Nous notons particulièrement l’accent mis sur le contenu local, avec l’introduction du concept d’entreprise autochtone. Ces entreprises gérées par des gabonais ont désormais la préférence et priorité dans l’exploitation de découvertes et champs marginaux. Ceci un moyen très efficace de développer des entreprises locales, comme l’a fait le Nigeria par exemple, qui compte maintenant des dizaines de sociétés nigérianes productrices de pétrole et de gaz.
Au-delà du secteur amont, le nouveau Code mets également en place les mécanismes nécessaires pour encourager le développement des sociétés gabonaises de biens et services. Dans son ensemble, il modernise le cadre réglementaire gabonais et place l’industrie dans l’ère de son temps, avec un accent justifié sur le besoin de développer les capacités locales et générer de l’emploi pour la main d’œuvre nationale.
Vous militez pour une forte implication du secteur privé dans la croissance du secteur énergétique gabonais. Que préconisez-vous concrètement pour cette approche ?
Le secteur privé sera, au Gabon comme partout, la base de la croissance future de l’économie. Cette approche doit s’accompagner de plusieurs choses. D’abord, il faut s’assurer que les sociétés gabonaises privées développent les capacités et la gouvernance nécessaires à leur succès. Cela passe notamment par des programmes de formation de leurs dirigeants et de leurs employés, et par l’adoption des meilleures pratiques internationales en termes de gouvernance.
En mettant ces systèmes en place, le secteur privé se donne les moyens nécessaires pour à la fois travailler sur des projets plus significatifs, mais aussi pour attirer des partenariats solides avec les investisseurs internationaux, qui favoriseront les co-entreprises et les transferts de technologie.
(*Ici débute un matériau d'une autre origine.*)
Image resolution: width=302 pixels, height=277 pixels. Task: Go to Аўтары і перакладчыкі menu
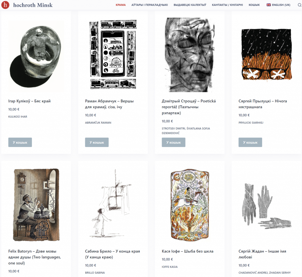(x=150, y=5)
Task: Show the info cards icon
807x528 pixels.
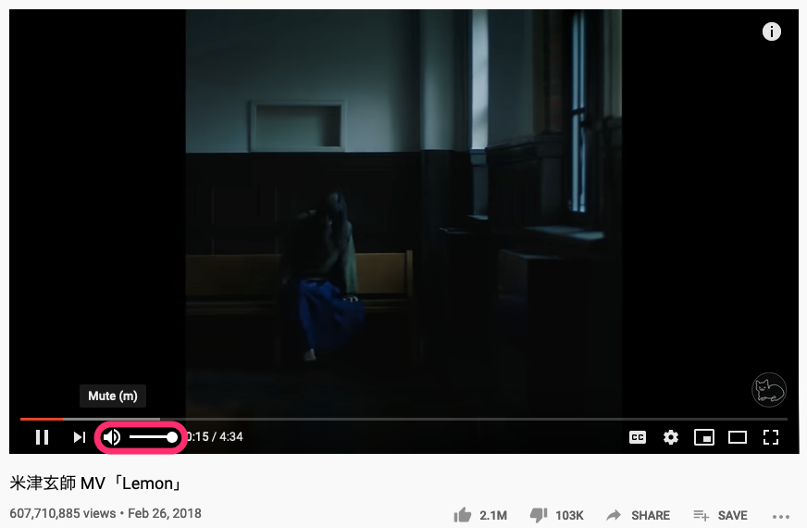Action: pyautogui.click(x=772, y=31)
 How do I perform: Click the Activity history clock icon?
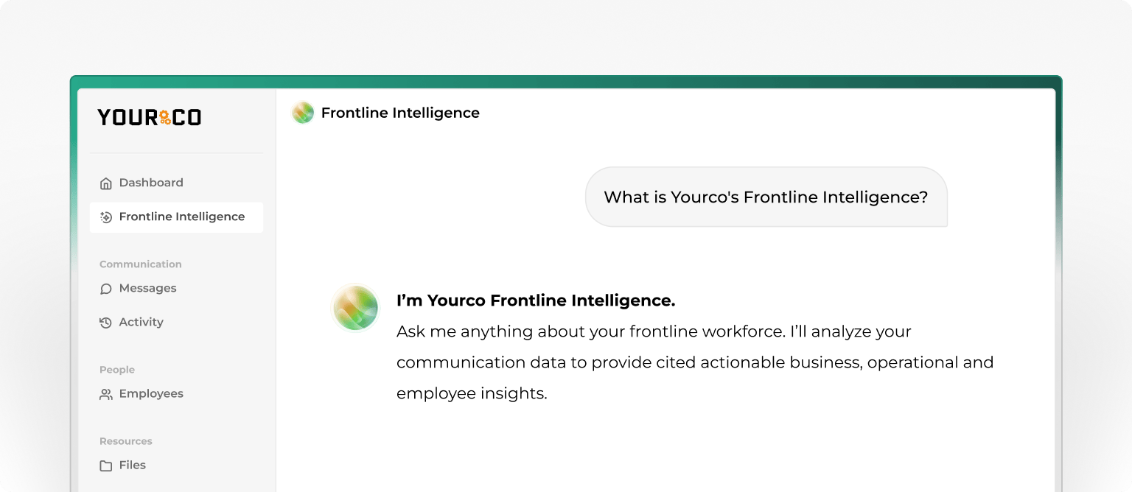coord(106,322)
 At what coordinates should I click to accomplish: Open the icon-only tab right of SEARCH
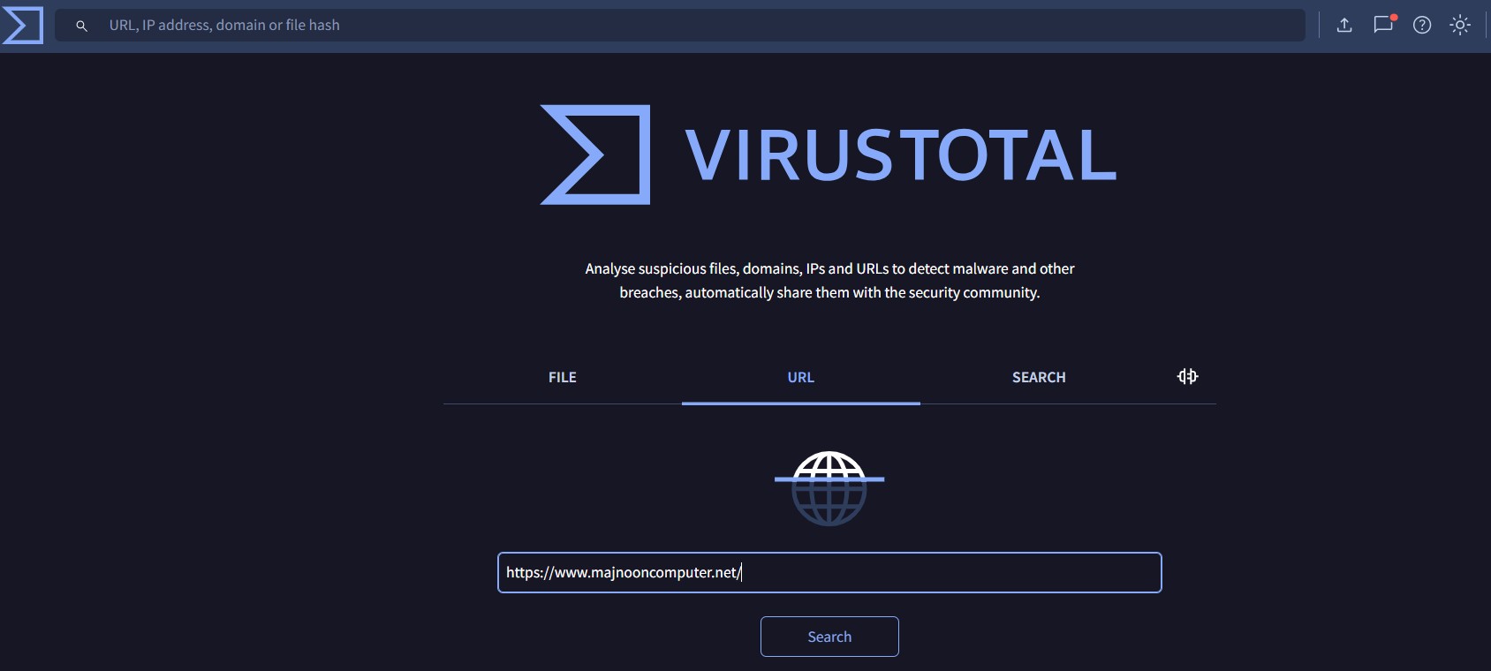pyautogui.click(x=1187, y=377)
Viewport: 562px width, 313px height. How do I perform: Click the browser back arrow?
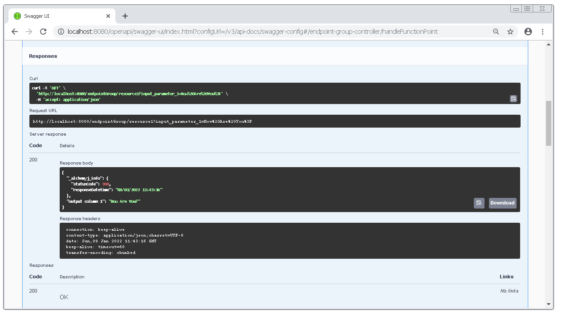click(x=15, y=32)
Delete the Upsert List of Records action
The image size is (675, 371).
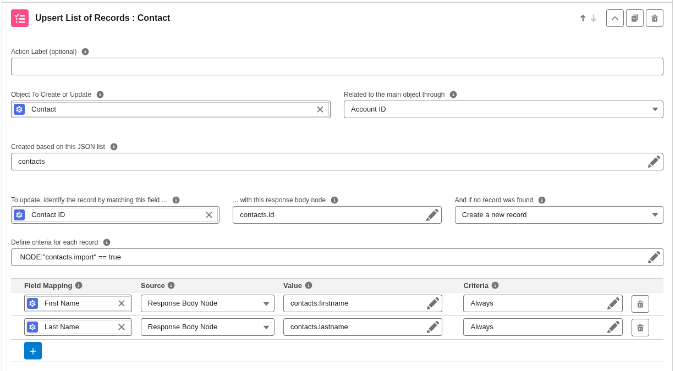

Les énergies fossiles semblent d’avantage laisser progressivement place aux énergies renouvelables. Que prévoit la Chambre africaine de l’énergie pour cette transition ?
La Chambre africaine de l’énergie soutient pleinement cette transition. Les énergies renouvelables doivent faire partie de la transition énergétique africaine et leur développement doit être davantage encouragé. C’est d’ailleurs pour la même raison que nous travaillons principalement sur le développement du gaz naturel : le solaire ou l’éolien étant des énergies intermittentes, elles ne s’intègrent à nos réseaux électriques que si elles sont couplées avec une autre source d’énergie.
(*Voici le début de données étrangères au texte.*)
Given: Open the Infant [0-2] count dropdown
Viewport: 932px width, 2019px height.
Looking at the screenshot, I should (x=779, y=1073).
Le gaz étant un combustible très propre qui génère peu d’émissions carbone, il se place comme parfaite solution à une transition énergétique vers un futur plus durable. Donc notre message est de dire oui aux énergies renouvelables, mais seulement en parallèle d’un développement bien plus poussé du gaz naturel dans le mix énergétique africain.
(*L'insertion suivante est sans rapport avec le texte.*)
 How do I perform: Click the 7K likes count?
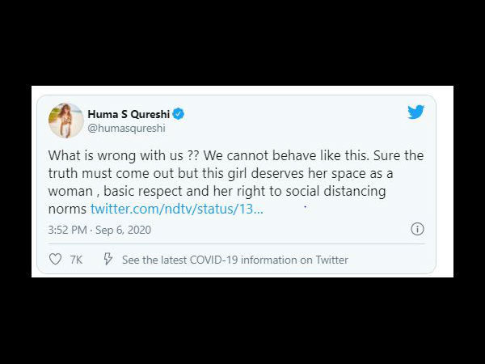click(76, 260)
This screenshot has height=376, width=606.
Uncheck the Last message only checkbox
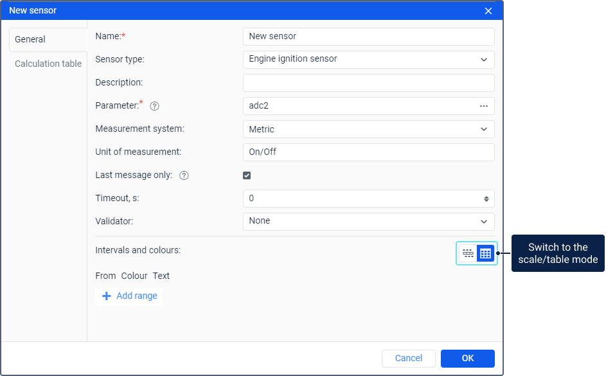coord(247,175)
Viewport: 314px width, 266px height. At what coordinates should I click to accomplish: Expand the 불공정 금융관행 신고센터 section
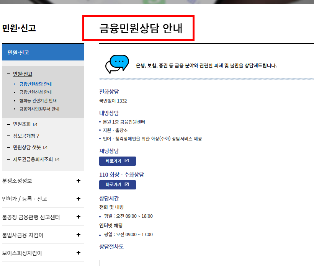[79, 217]
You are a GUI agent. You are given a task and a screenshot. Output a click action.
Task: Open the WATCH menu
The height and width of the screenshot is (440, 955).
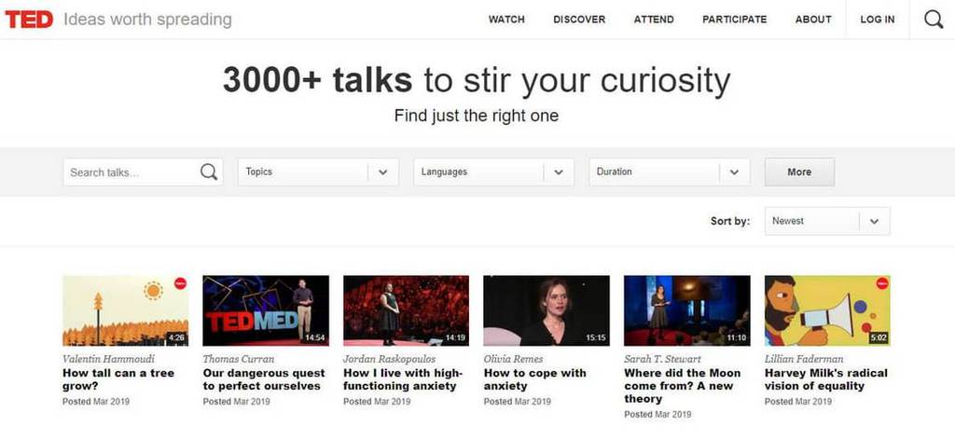(x=506, y=20)
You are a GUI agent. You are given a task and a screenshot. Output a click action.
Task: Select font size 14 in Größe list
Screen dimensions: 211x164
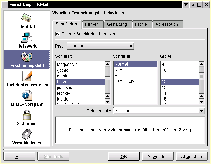(164, 93)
Quels regards portez-vous sur le secteur énergétique gabonais. Autrement dit, ses perspectives à court, moyen et long termes ?
Notre regard est extrêmement positif. Le Gabon fait preuve de volonté et vision politiques, et ce leadership se traduira par une croissance accrue de son secteur de l’énergie. À court terme, on peut s’attendre à plusieurs découvertes dans le future proche. Les activités d’exploration en cours, ainsi que le 12e Appel d’offre cette année, vont certainement se traduire par de nouveaux contrats et découvertes.
A moyen et long termes, les perspectives du Gabon reposeront sur sa capacité à développer ses entreprises locales et à former sa main d’œuvre, ainsi qu’à attirer des investissements dans son infrastructure et son segment aval. Le Gabon a le potentiel d’attirer plusieurs projets tels que des centrales électriques et des raffineries, ou de développer de nouvelles industries telles que la pétrochimie ou les engrais. Les investisseurs répondent déjà positivement à la trajectoire que le pays prend, il faut donc maintenant concrétiser cet appétit par des contrats qui propulseront le pays davantage vers un avenir prospère.